I listen to music... all the time.  I have since I was a kid.  To me, it is an adventure every bit as important and exciting as cinema is to a movie buff and baseball and football and basketball are to the American sports nut.  I turn over rocks to find things which have that something special which separates the chaff from the wheat.  I love it when people turn me on to music I might have missed or respond to something I pass along to them.  I call this blog Indie Musicology because it is a learning experience and an archeological dig as well as a musical anthropological study.  I hope it is not about ego, but music.  I know that in my past, I introduced some music as "look what I found."  If I do this right, it will be more "listen to this."  And one way to do it right is to list the albums I am reviewing and/or looking forward to.  Here is this week's list:

HEARTSFIELD/Here I am...  Heartsfield is one of those bands I discovered early and never let go.  Out of the Chicago area.  They blew me away with their self-titled first album in 1973, with their slight twang on a rock theme.  They were colleagues of my favorite country rock bands of the day (Cowboy, Pure Prairie League, et. al.), could bring the house down with smokin' rock and could charm a cat out of a tree with their harmonies (I saw them at The Troubadour in '75 and was enthralled when they finished a set with a six-part a capella version of 21st Century Schizoid Man...  I'm kidding!  I just wanted to see if you were paying attention!).  Actually, I don't remember the song, but it was beautiful and masterfully performed. 

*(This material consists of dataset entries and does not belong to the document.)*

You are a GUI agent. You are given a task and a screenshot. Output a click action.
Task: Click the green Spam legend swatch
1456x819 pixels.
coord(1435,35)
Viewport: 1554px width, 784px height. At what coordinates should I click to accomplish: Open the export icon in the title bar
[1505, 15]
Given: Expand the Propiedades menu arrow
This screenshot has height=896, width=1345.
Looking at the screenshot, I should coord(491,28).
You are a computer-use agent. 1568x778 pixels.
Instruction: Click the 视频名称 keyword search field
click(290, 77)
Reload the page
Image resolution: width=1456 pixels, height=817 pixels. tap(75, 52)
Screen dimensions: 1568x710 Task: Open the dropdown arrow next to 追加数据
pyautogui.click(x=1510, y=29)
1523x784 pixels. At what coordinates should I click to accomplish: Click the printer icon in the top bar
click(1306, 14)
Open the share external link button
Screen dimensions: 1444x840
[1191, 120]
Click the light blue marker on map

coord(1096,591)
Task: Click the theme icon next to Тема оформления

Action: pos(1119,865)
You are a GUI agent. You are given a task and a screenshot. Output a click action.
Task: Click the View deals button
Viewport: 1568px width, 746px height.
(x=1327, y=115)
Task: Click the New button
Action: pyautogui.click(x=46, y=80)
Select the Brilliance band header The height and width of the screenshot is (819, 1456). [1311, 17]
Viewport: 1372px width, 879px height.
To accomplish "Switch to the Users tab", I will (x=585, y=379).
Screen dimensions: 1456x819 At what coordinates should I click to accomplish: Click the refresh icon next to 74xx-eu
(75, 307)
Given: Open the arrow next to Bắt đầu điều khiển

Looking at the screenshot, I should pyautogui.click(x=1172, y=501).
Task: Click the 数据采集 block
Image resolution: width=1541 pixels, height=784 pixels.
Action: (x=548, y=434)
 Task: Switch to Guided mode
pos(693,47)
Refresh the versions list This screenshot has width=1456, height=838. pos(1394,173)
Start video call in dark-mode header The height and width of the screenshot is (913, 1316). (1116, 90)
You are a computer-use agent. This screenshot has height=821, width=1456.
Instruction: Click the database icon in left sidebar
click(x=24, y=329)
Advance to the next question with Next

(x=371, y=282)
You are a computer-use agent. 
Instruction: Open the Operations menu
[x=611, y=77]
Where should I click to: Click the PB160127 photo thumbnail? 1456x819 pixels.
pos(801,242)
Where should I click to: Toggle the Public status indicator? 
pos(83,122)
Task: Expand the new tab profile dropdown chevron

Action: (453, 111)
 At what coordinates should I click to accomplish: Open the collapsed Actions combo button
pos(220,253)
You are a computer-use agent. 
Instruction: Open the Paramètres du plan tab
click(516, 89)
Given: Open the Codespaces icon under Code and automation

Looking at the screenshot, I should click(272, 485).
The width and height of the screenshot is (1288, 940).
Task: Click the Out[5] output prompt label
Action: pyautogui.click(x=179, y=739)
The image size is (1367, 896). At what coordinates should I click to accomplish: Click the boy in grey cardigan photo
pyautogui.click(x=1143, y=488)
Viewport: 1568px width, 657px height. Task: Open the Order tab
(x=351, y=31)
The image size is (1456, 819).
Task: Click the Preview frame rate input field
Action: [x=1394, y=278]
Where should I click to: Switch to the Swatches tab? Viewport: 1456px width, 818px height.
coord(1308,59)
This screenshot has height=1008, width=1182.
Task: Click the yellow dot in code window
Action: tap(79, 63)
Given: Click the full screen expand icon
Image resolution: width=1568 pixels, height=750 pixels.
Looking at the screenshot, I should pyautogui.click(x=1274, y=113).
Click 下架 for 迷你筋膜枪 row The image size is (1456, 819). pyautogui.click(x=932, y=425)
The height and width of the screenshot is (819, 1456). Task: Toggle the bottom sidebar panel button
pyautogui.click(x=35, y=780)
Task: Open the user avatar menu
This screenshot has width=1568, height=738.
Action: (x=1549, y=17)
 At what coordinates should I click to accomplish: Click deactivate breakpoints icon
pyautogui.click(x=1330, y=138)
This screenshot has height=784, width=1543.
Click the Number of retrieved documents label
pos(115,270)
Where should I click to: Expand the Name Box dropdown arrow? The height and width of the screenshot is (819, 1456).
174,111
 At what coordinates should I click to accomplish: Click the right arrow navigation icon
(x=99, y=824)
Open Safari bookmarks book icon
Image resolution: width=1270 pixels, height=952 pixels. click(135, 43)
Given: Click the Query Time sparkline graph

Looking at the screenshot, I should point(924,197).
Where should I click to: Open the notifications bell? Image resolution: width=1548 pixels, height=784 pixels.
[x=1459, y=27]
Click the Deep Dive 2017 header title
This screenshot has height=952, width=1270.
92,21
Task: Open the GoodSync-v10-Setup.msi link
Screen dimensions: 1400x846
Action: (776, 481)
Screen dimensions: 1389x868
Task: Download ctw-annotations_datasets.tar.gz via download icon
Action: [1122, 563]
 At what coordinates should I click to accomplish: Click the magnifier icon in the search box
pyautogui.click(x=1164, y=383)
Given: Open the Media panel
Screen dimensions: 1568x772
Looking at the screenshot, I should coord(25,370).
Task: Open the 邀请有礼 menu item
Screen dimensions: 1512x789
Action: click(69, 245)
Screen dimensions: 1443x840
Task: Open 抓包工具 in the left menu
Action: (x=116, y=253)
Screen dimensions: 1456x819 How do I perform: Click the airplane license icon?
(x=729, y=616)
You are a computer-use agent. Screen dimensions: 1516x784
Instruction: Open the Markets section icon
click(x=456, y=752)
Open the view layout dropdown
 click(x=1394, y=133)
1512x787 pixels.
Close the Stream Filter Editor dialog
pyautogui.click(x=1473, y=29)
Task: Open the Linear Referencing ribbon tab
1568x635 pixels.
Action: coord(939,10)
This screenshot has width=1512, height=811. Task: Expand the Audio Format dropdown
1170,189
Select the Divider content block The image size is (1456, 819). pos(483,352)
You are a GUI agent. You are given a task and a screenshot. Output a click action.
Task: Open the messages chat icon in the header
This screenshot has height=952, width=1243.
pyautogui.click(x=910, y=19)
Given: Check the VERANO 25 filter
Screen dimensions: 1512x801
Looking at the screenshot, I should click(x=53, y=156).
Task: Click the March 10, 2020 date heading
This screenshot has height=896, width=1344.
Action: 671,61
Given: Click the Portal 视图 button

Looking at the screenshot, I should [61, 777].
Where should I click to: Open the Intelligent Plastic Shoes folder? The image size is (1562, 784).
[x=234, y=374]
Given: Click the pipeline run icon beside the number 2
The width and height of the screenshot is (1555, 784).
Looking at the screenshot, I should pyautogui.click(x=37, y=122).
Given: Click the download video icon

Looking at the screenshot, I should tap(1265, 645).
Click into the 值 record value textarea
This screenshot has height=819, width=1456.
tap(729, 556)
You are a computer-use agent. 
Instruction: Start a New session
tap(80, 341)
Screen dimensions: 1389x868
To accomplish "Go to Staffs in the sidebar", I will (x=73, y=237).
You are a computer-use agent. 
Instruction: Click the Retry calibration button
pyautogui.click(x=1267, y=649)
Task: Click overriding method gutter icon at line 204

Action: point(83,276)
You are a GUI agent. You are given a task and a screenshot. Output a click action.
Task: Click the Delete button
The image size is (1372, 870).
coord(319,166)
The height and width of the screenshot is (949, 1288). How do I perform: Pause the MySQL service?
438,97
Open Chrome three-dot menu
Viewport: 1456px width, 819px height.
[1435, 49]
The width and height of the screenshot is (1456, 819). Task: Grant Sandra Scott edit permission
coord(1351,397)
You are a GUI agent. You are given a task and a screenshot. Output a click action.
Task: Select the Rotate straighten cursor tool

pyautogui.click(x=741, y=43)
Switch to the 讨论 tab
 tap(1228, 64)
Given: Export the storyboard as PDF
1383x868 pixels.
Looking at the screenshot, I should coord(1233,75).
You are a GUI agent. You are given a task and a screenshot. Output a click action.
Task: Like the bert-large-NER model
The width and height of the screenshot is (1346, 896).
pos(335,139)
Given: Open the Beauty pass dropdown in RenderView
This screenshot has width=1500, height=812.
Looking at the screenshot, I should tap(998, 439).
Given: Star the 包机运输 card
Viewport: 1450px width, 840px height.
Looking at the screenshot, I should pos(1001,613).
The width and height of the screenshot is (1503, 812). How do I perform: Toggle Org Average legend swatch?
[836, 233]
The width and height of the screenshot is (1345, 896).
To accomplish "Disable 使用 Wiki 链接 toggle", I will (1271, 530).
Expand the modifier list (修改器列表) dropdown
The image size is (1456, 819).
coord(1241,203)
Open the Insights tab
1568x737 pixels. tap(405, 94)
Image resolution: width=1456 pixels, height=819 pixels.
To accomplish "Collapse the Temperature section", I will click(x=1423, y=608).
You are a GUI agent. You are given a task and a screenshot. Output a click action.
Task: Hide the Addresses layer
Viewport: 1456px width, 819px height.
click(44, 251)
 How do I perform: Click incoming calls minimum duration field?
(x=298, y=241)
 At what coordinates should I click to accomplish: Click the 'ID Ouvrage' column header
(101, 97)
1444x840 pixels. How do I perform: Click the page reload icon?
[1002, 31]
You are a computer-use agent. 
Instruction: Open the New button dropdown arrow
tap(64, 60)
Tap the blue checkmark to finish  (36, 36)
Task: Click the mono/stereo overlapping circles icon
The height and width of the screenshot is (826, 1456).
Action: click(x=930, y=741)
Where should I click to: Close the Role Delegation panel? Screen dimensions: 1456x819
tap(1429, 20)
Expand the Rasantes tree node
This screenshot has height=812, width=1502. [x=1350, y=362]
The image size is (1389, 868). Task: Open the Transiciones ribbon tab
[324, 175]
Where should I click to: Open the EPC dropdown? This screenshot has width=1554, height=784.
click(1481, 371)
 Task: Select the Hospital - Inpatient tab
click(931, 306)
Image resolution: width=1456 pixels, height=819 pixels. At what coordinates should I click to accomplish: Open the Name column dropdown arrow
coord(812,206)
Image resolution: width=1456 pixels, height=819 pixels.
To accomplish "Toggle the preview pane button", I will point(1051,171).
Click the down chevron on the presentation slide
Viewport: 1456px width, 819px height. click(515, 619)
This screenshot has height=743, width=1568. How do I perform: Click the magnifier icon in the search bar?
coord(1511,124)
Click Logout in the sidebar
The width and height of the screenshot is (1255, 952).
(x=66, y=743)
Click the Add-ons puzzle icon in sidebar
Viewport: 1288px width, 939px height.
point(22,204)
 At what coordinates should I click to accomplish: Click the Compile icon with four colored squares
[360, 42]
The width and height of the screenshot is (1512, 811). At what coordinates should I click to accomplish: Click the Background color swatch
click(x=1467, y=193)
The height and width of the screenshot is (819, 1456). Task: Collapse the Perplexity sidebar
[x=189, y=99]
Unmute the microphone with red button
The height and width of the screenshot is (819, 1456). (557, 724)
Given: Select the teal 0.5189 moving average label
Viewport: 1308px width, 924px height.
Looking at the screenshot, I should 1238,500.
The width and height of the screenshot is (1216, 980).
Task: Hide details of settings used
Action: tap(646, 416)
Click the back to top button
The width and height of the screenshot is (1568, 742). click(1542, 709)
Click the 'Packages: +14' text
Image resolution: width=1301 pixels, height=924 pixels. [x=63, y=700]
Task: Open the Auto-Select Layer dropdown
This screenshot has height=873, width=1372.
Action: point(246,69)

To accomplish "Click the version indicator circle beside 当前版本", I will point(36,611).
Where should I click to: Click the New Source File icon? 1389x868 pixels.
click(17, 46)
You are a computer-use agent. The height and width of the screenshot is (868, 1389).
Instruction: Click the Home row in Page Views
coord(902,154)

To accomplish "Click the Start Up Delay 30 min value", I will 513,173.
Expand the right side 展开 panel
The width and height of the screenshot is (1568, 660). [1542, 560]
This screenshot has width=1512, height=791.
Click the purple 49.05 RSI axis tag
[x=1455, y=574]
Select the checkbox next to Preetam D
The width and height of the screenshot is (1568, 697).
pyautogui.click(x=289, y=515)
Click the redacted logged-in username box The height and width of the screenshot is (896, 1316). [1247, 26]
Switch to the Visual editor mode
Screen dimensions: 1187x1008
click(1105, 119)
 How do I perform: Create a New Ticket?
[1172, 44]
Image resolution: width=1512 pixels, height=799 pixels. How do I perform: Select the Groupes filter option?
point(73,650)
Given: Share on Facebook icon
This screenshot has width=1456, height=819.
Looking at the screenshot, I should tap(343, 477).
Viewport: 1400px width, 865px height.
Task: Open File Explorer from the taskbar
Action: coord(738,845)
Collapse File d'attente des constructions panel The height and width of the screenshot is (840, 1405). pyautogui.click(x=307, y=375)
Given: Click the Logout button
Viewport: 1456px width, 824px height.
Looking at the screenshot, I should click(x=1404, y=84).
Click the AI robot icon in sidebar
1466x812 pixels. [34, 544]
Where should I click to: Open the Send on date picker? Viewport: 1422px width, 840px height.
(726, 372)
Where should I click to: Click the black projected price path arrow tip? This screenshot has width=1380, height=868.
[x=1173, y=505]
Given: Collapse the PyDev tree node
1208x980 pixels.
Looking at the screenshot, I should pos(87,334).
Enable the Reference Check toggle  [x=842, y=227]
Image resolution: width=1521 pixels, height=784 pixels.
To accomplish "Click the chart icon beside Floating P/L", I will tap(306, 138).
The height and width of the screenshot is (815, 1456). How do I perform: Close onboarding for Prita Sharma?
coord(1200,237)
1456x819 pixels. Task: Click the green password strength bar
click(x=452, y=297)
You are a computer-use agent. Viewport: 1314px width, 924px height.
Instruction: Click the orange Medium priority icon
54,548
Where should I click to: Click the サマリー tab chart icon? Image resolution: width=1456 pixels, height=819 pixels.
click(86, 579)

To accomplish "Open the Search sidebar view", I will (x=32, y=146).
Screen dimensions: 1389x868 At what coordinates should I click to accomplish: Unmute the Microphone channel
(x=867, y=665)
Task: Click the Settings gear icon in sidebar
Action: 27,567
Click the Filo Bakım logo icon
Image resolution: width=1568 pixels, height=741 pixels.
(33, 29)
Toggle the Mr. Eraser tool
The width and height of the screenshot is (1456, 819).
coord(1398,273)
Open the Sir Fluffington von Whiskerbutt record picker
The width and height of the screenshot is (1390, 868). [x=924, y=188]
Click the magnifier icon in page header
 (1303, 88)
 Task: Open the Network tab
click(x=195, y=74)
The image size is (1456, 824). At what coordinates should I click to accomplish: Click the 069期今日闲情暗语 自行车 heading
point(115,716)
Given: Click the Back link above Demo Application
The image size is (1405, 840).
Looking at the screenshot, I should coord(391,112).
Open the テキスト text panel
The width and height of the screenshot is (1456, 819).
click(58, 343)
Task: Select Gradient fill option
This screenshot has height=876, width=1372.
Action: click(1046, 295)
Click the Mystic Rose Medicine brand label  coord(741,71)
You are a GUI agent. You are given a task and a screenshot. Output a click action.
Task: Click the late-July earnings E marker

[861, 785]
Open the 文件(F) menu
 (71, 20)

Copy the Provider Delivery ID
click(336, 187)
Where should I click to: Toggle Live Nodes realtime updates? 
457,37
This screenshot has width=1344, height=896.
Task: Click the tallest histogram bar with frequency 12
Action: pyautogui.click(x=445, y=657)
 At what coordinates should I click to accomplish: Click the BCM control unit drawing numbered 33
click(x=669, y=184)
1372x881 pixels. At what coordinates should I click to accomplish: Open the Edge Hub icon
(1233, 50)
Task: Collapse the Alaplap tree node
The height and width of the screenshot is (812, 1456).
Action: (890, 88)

So Dick Reck, executive producer, sent me the new CD along with notification that Perry Jordan, who has been carrying the Heartsfield flag for decades, had medical problems.  His heart evidently had beat in an odd time signature and Perry has hung up the guitar for a short time.  I wish him the best of recoveries and am sure he will be back.  In the meantime, I am listening to Here I Am and digging it.  When the right words come, a review will follow.

GEORGIAN COMPANY.....

I spent a good portion of last year's Christmas season listening to Georgian Company's Side A EP.  There was a lot to like.  There will be even more when they release Side B later this year.  They're out of Austin, have the slightest of country bent and are deceptively good.  It's the little things.  Like the background vocals on From Day To Day (After a Storm).  But that's getting ahead of myself.  You can check them out by clicking on this.

FUTURE POSTS.....

They will not all be specific--- at least as regards music.  I have been in the music business for years and have watched the Major Labels place themselves in a totally untenable position.  I have watched musicians work their asses off with varying degrees of success.  And I am currently watching people argue about the way things were or should be instead of accepting what is.  I will make comment now and again, and maybe give insight.  Mostly, though, I will concentrate on the music.  I will try, as I always have, to find what is worthy and the artists who deserve.  I've always said that it's about the music.  If I should stray from that, let me know, because music is a wondrous thing and ego has little if no place.  Except maybe for the artist.